Stored items from a collection:
········

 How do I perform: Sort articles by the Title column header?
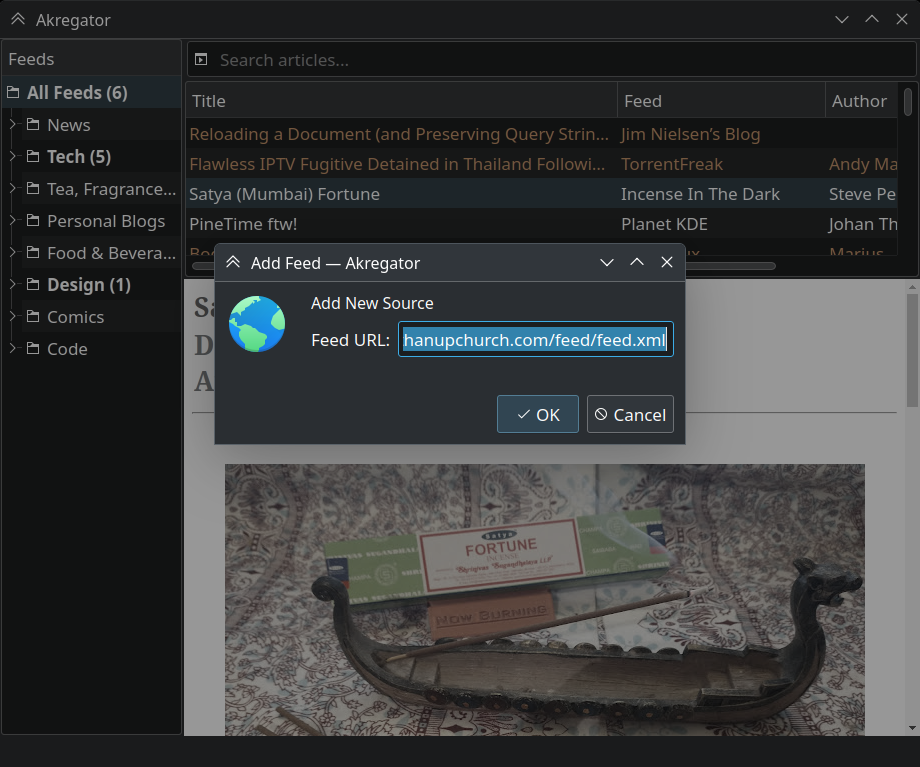pos(400,101)
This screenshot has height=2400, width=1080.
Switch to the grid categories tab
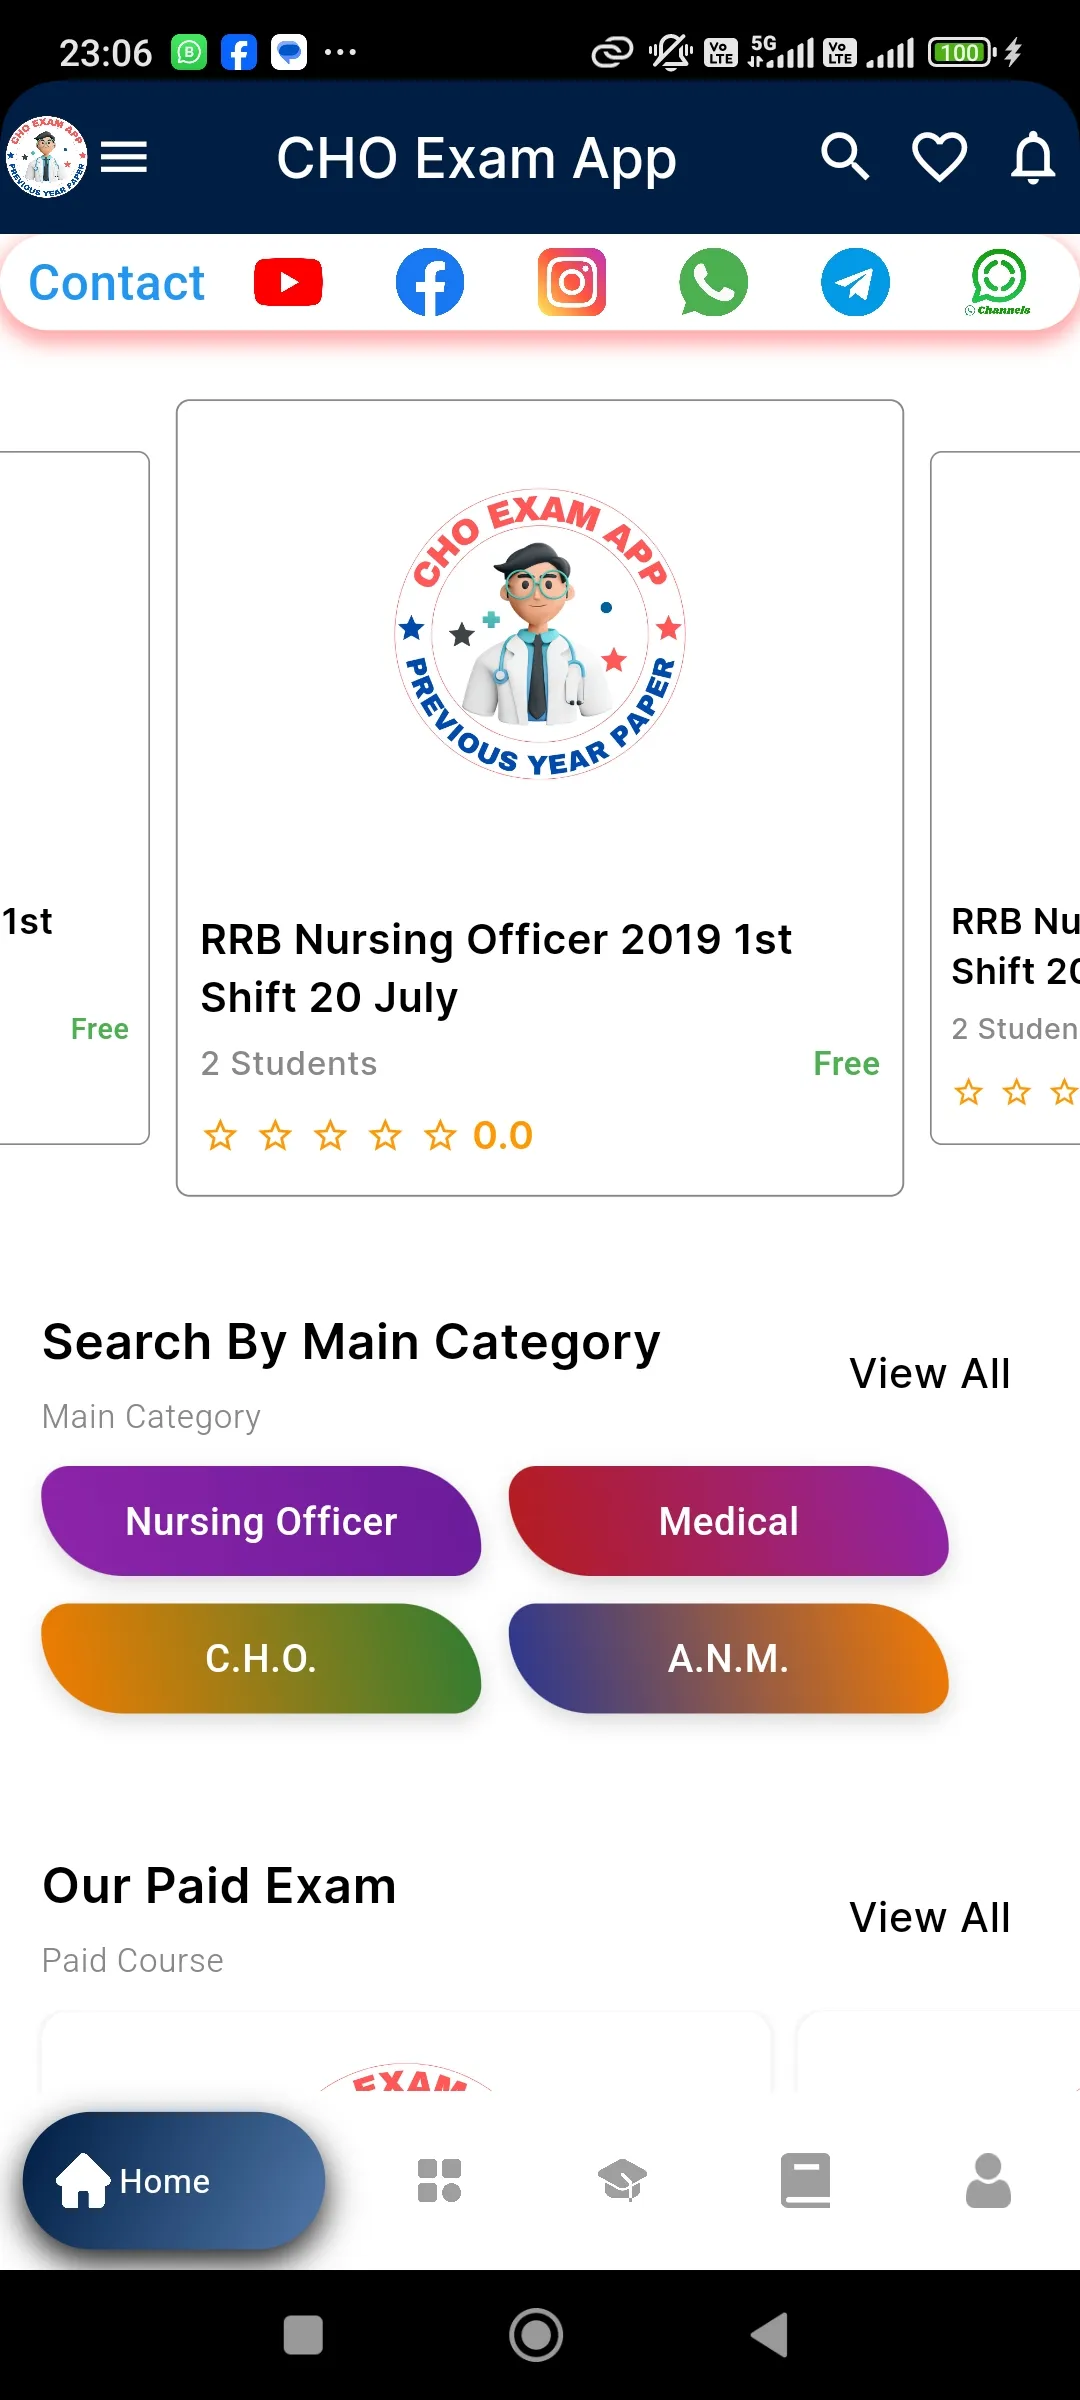coord(439,2181)
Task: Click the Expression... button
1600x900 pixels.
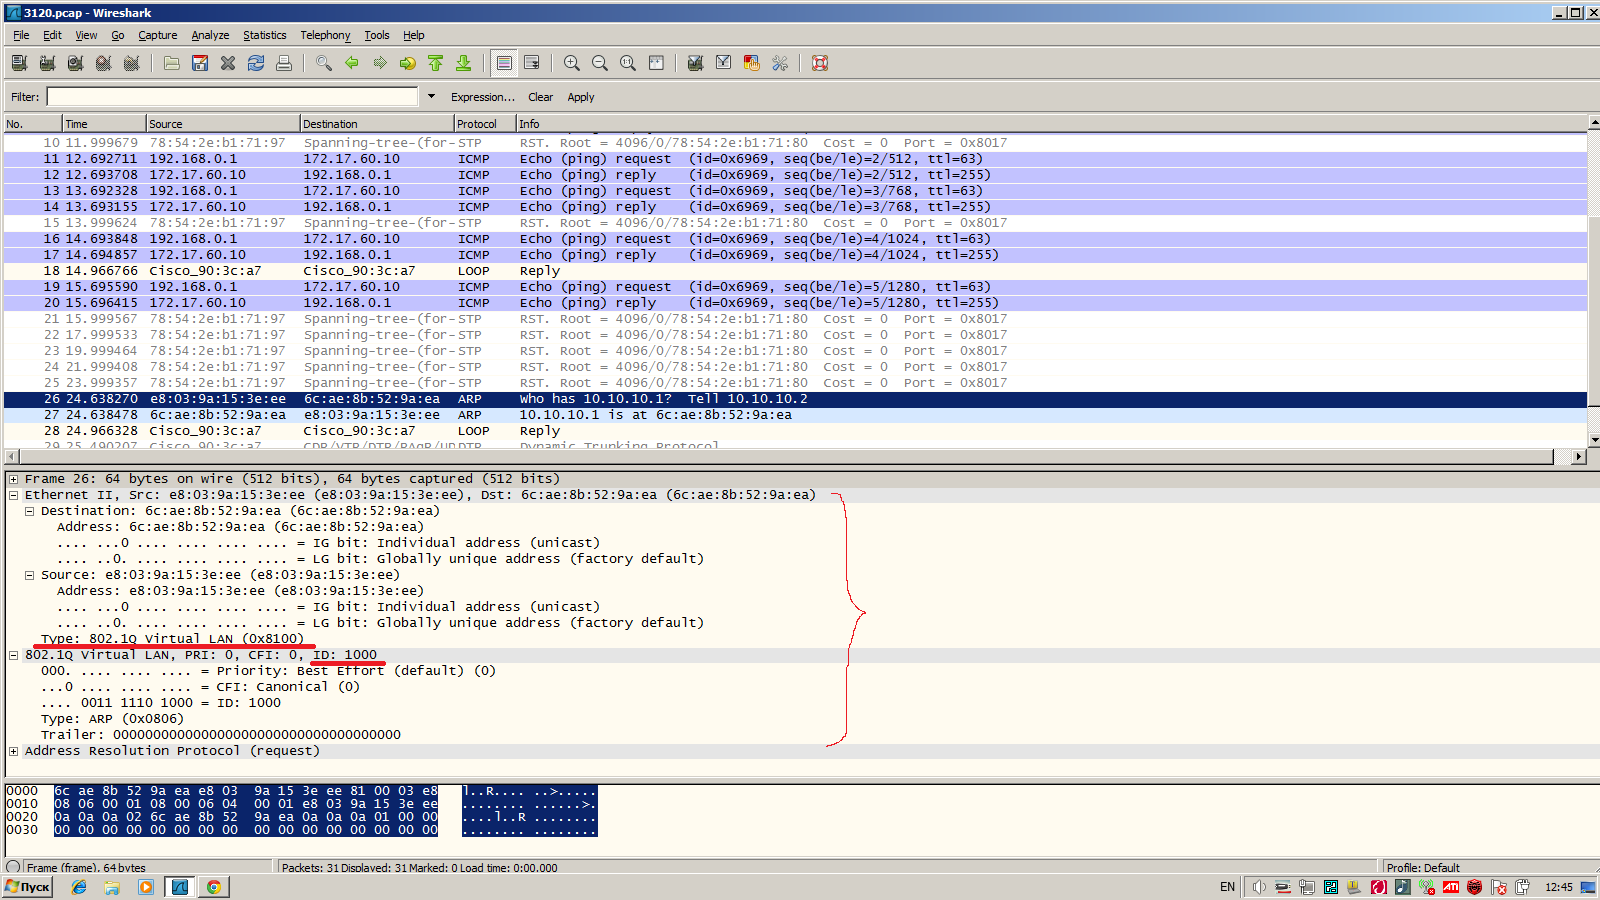Action: click(x=482, y=97)
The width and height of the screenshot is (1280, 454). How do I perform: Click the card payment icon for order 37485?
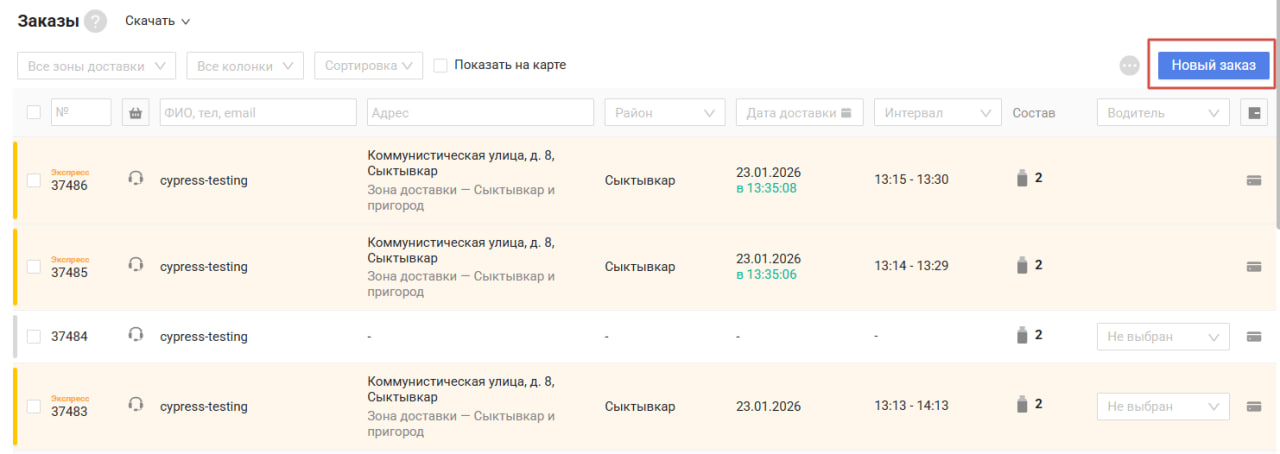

········

| WORK REQUEST |
Set down all of the entries exactly as they appear, but keep the images out.

| YOUR SOLUTION |
 How do I perform: Sort articles by the Title column header?
pos(400,101)
This screenshot has height=2400, width=1080.
Switch to the grid categories tab
coord(439,2181)
Task: Click the Expression... button
1600x900 pixels.
Action: click(x=482, y=97)
The width and height of the screenshot is (1280, 454). How do I perform: Click the card payment icon for order 37485?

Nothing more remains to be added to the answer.